Court Opinion

ID: 9814787
Source: CourtListenerOpinion
Date Created: 2023-09-01 00:08:30.53792+00
Date Added: 2024-06-11T15:44:32.632160
License: Public Domain

HELENE N. WHITE, Circuit Judge,
concurring in part and dissenting in part.
There are many reasons why Plaintiffs’ federal claims should fail, but I am not convinced that claim preclusion under Ohio law is one of them. The procedural due process claim attacks the procedures through which Cleveland determines liability under the ordinance. A defendant in a civil infraction proceeding challenging the *308adequacy of the procedures used to obtain the judgment of responsibility challenges the procedures, not the alleged infraction. That Plaintiffs had the opportunity to contest their liability goes to the merits of the procedural due process claim rather than the question of its merger or bar. Nevertheless, although not reached by the district court, it is clear beyond peradventure that Plaintiffs were provided with constitutionally sufficient procedural process. As the majority observes, they had ample opportunity to contest whether the ordinance applied to them as lessees.

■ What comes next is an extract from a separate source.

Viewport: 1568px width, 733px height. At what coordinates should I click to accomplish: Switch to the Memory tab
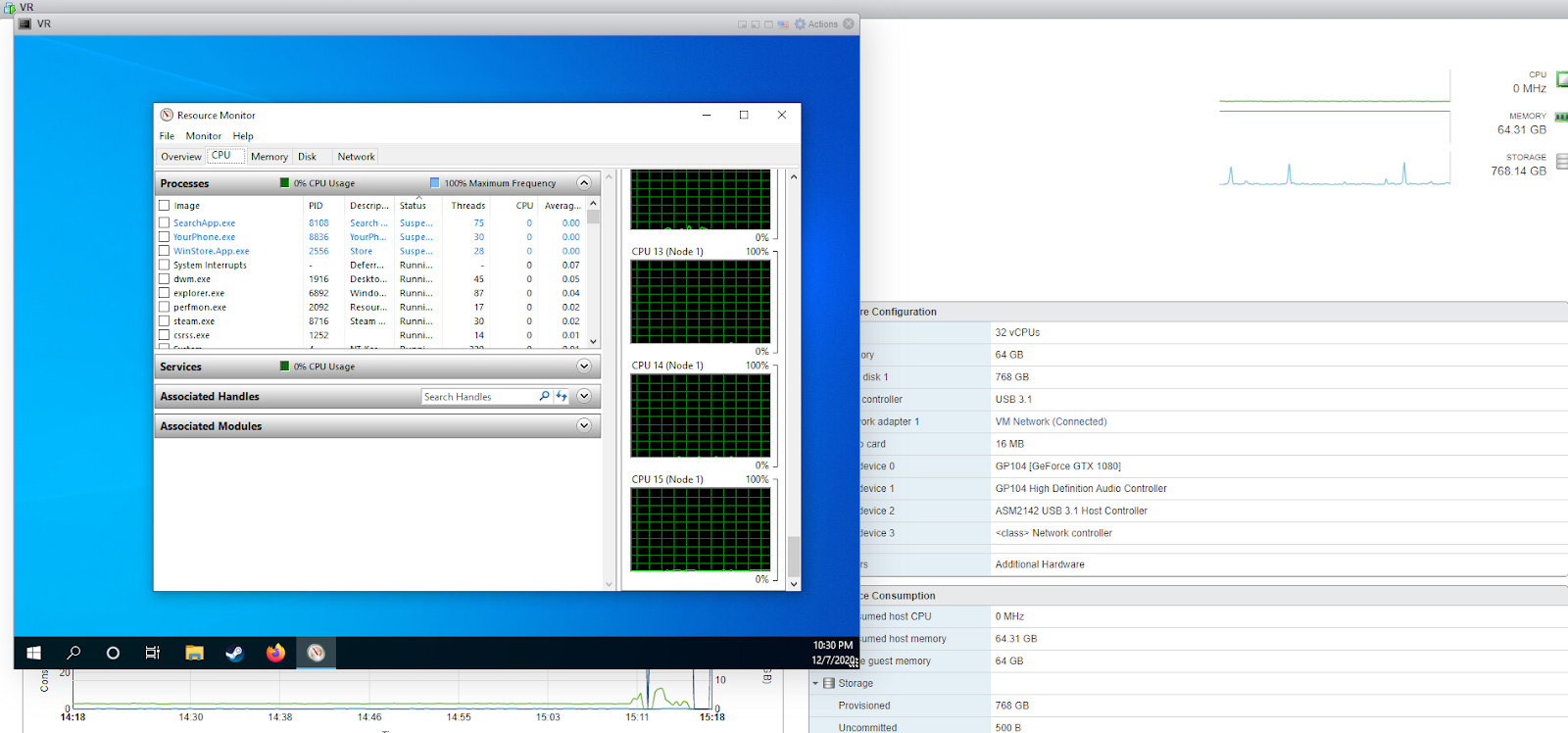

As to the substantive due process claim, the allegation is that Cleveland arbitrarily and capriciously implemented a custom or policy to ignore the plain language of its ordinance and issue citations to individuals who leased, not owned, their vehicles. This too is based on a different nucleus of operative facts. However, this court previously affirmed the dismissal of Plaintiffs’ claims based on the Fifth Amendment’s Takings Clause. With that underpinning removed, all that remains is the general allegation, that Cleveland violated Plaintiffs’ substantive due process rights by their arbitrary and capricious policy of enforcing the ordinance against them. But, in the context of “abusive executive action” “only the most egregious official conduct can be said to be ‘arbitrary in the constitutional sense.’ ” City of Cuyahoga Falls, Ohio v. Buckeye Cmty. Hope Found., 538 U.S. 188, 198, 123 S.Ct. 1389, 155 L.Ed.2d 349 (2003) (quoting Cnty. of Sacramento v. Lewis, 523 U.S. 833, 846, 118 S.Ct. 1708, 140 L.Ed.2d 1043 (1998)). Here, Cleveland did no more than apply an ordinance to a group of persons who were not included within its scope as determined by the Ohio court. This is hardly egregious official conduct given that Cleveland Codified Ordinance 413.031(p)(3) defines “vehicle owner” as “the person or entity identified by the Ohio Bureau of Motor Vehicles ... as the registered owner of the vehicle,” and the BMV lists at least some lessees, as in Dickson & Campbell, L.L. C. v. City of Cleveland, as additional owners. 181 Ohio App.3d 238, 908 N.E.2d 964, 971 (2009) (Cooney, J., dissenting).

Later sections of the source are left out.